Exercise directions: Pick out and copy each line in the entries below that contains the string "screenshot". Case counts.

Provided data:
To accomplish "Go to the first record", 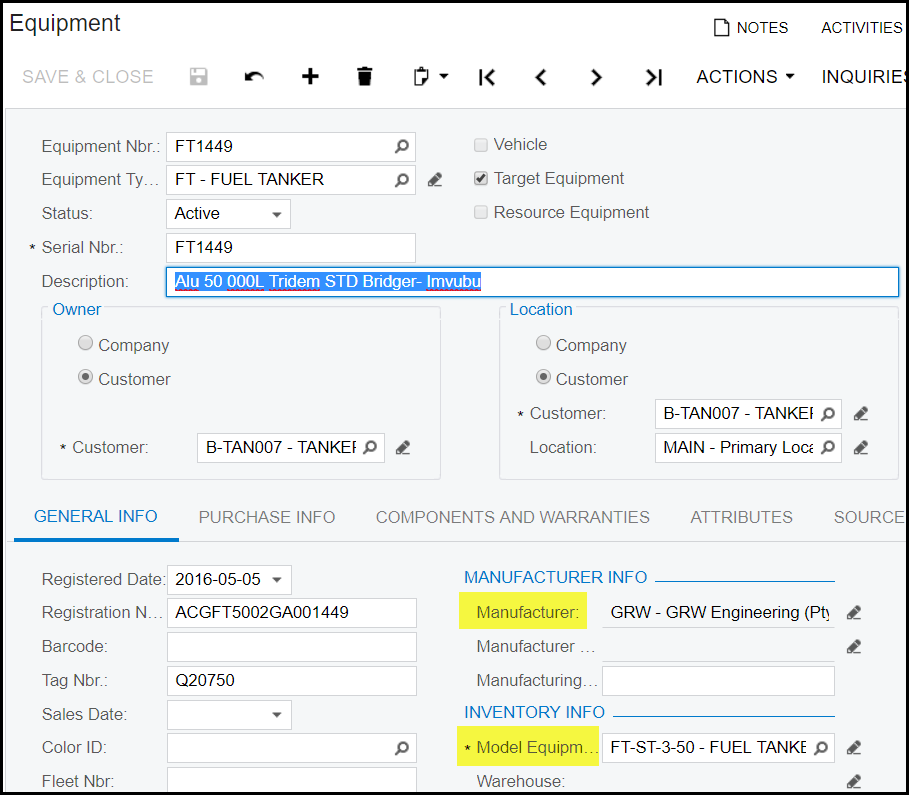I will click(x=487, y=77).
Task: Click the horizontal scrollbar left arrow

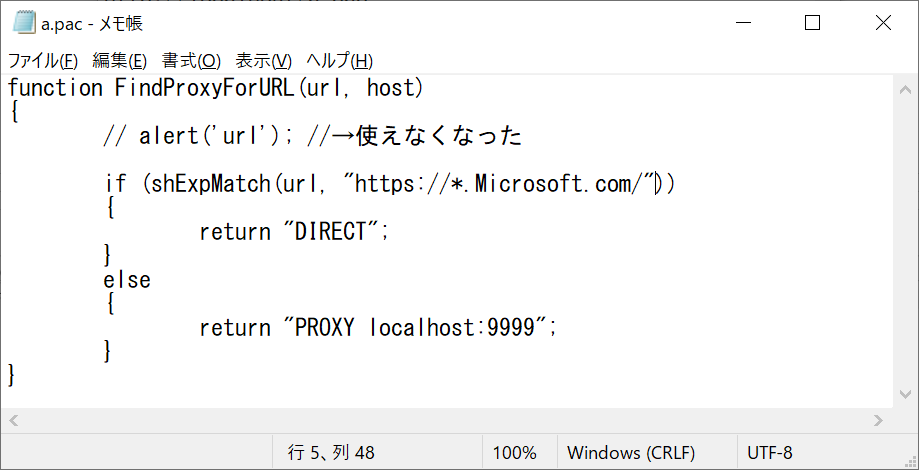Action: point(14,420)
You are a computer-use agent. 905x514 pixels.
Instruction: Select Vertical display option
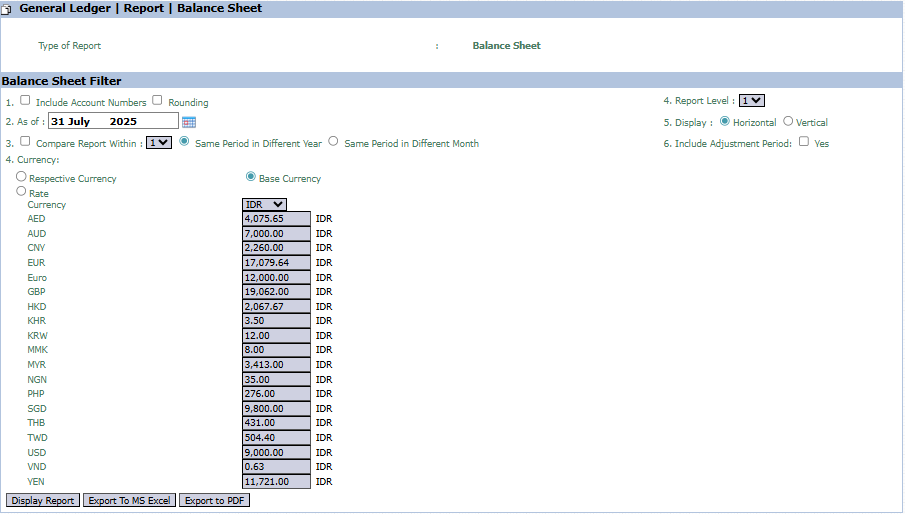[x=788, y=121]
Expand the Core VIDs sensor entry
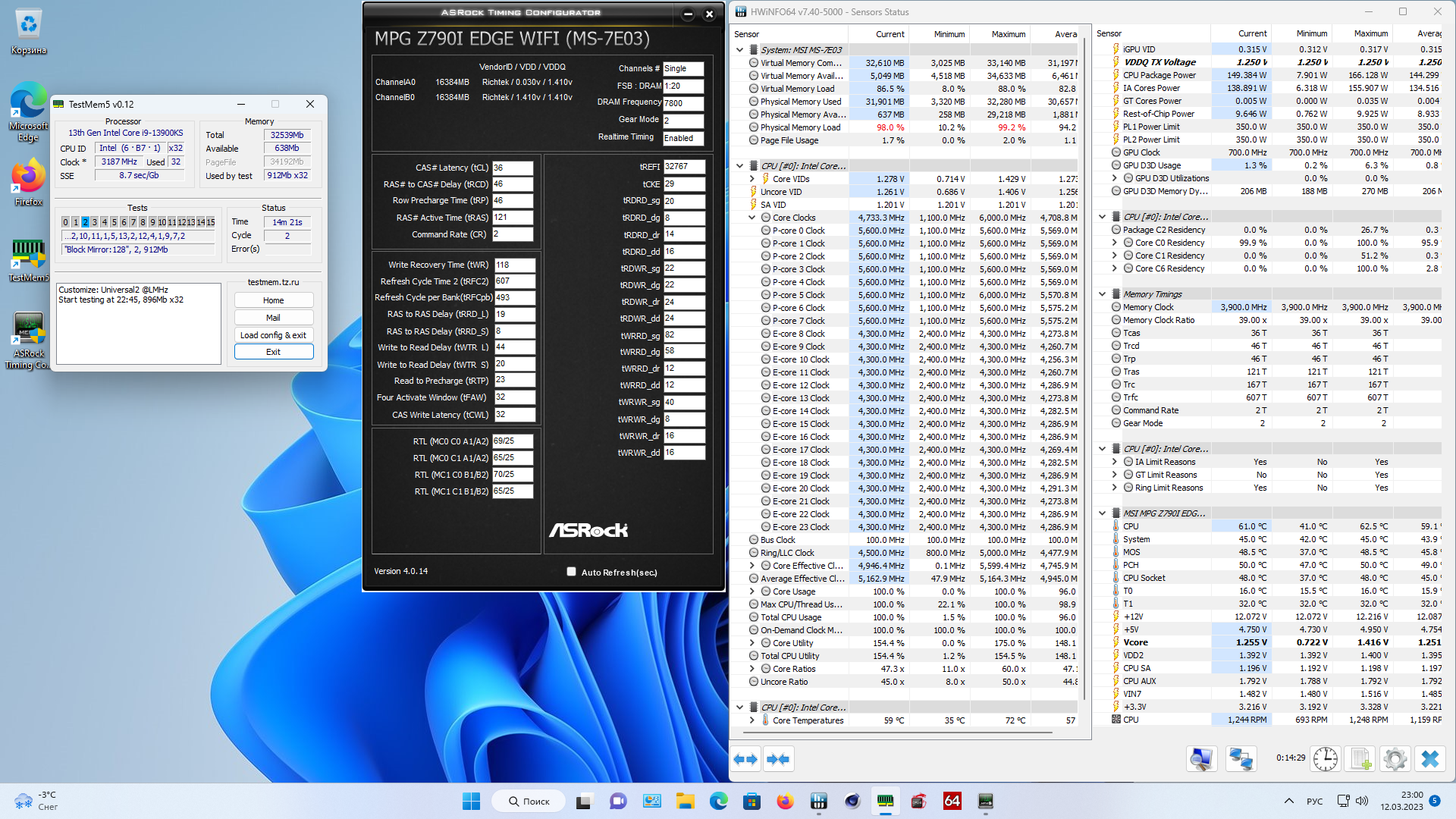 point(752,179)
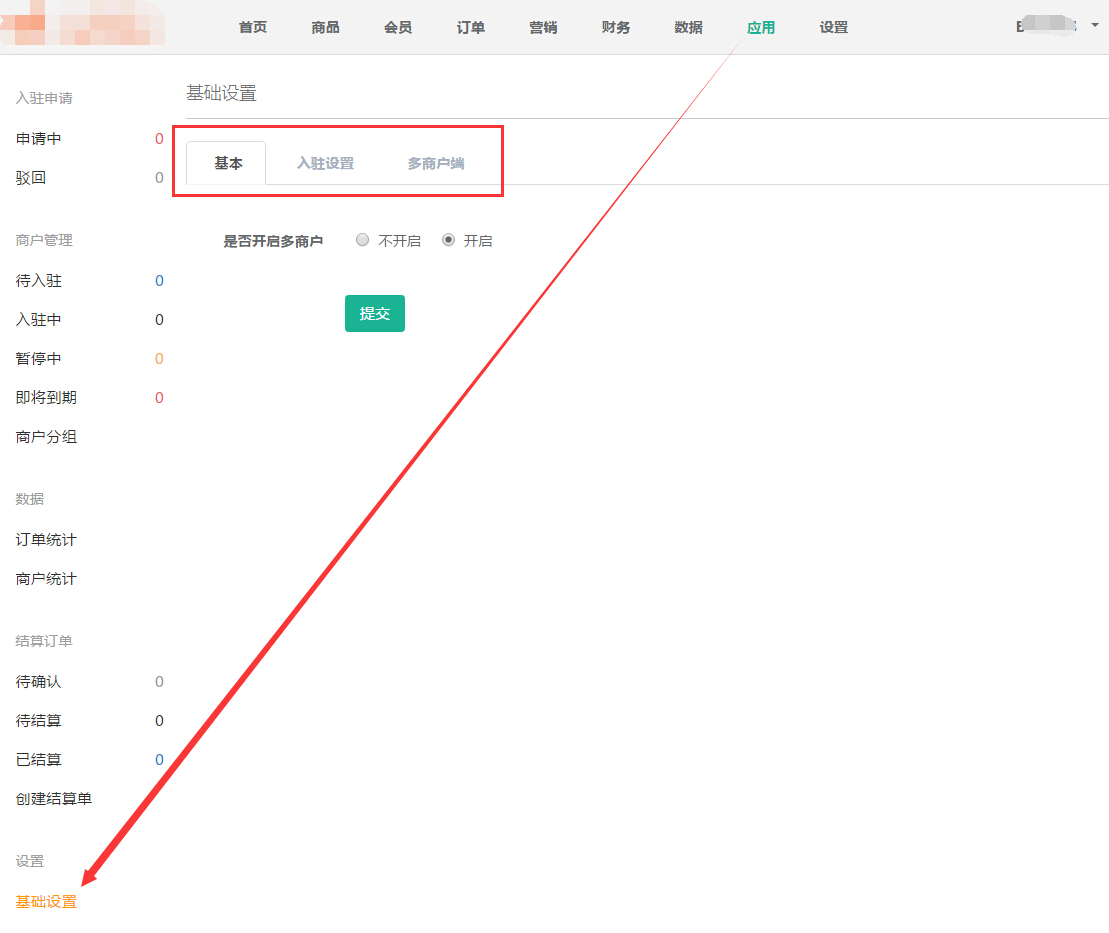Click the green 提交 button
Screen dimensions: 1109x933
coord(374,313)
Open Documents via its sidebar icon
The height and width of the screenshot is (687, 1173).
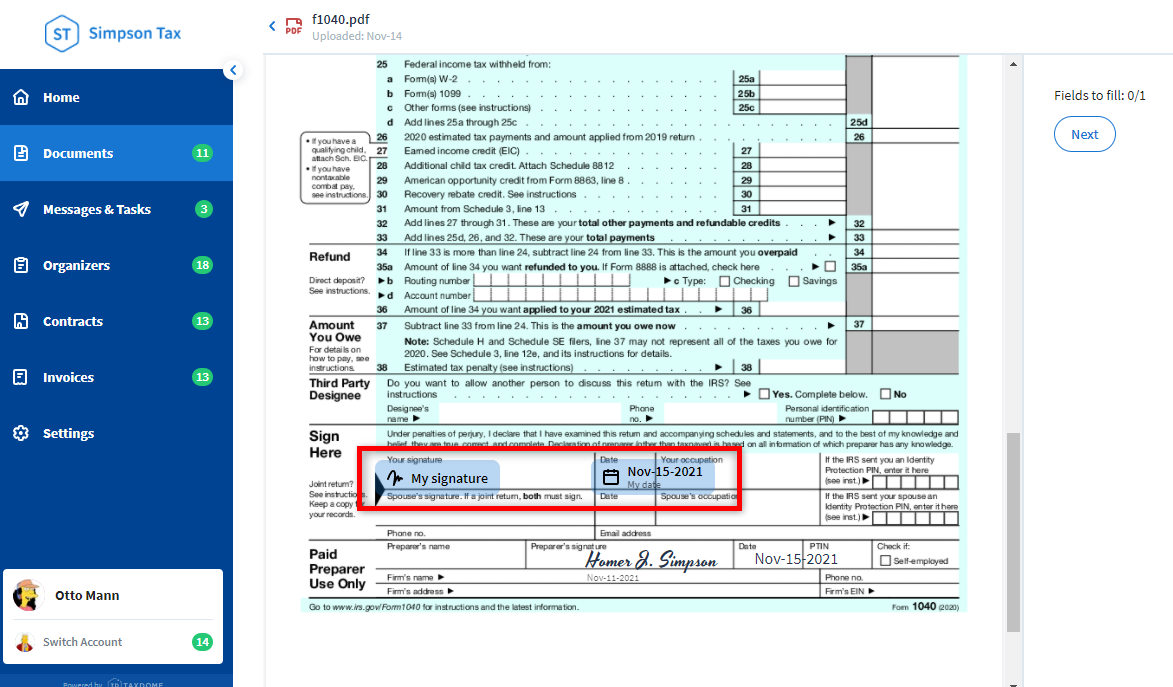click(21, 153)
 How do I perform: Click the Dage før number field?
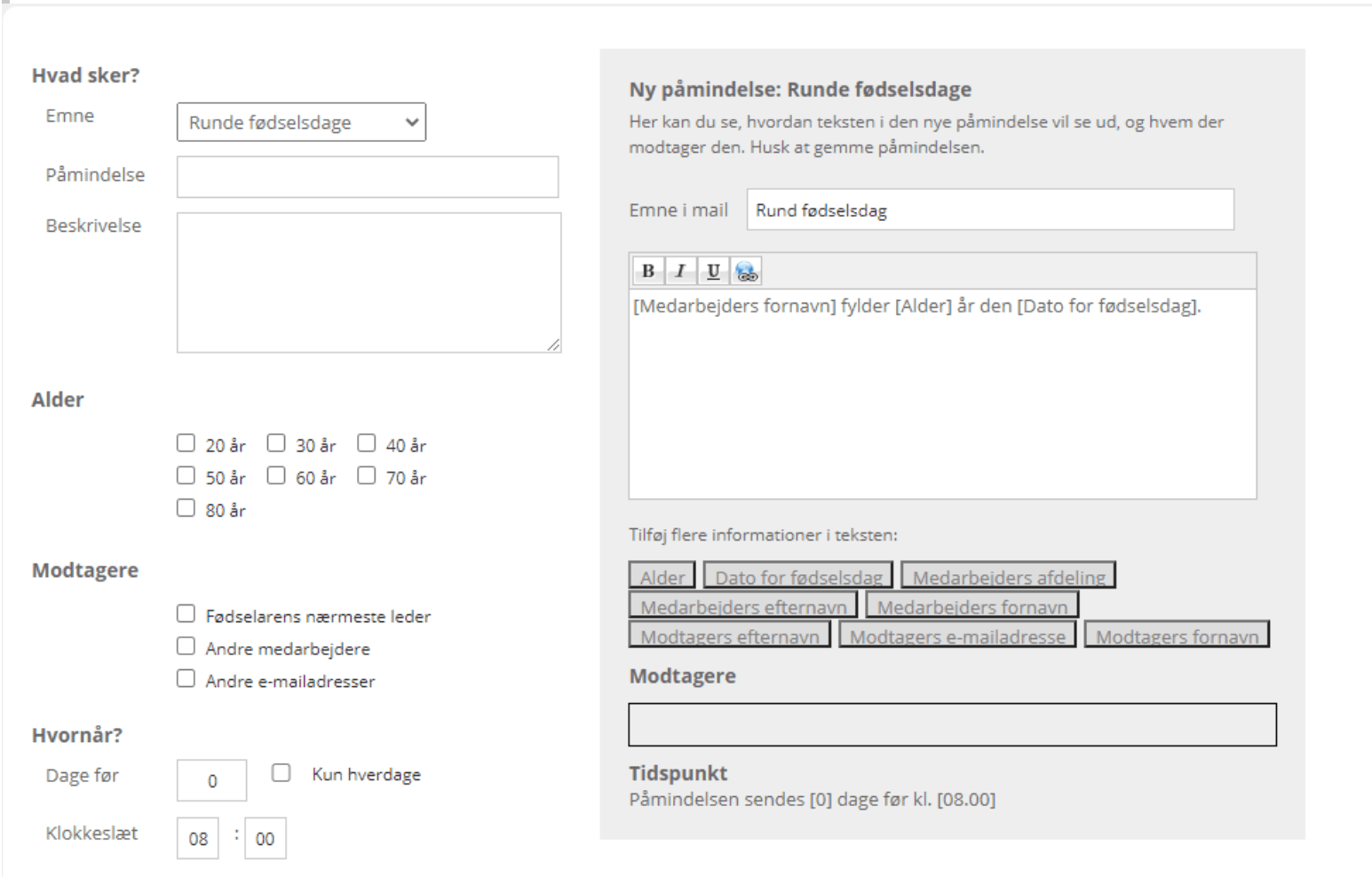coord(212,781)
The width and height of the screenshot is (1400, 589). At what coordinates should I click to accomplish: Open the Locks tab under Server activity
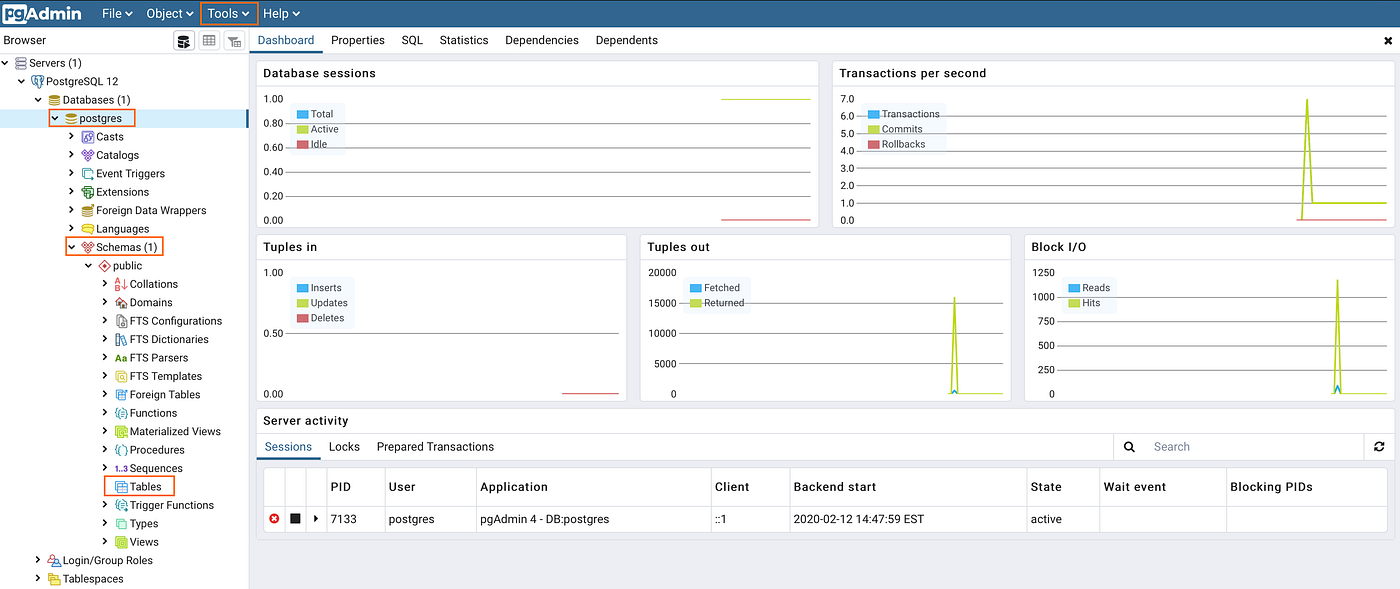344,447

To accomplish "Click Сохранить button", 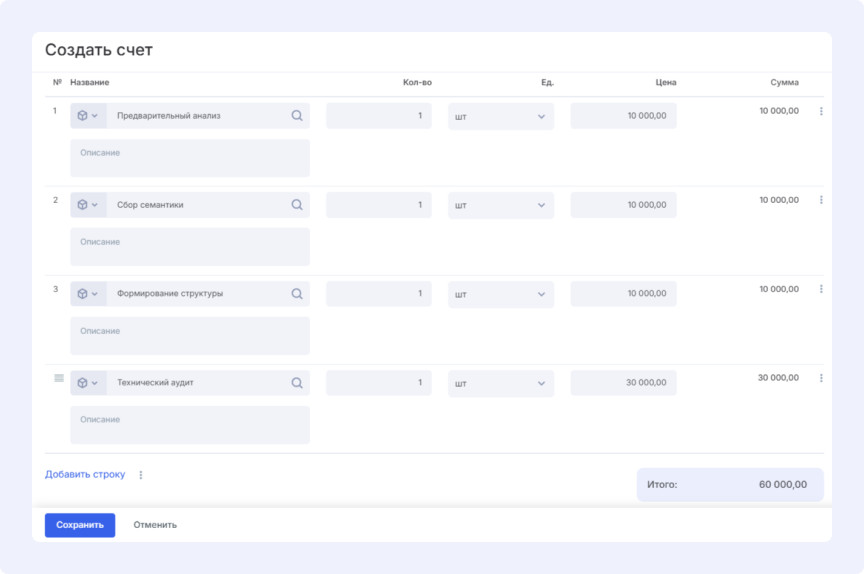I will point(80,525).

The solution:
The height and width of the screenshot is (687, 1173).
The width and height of the screenshot is (1400, 589). At what coordinates should I click to accomplish: Open the Locks tab under Server activity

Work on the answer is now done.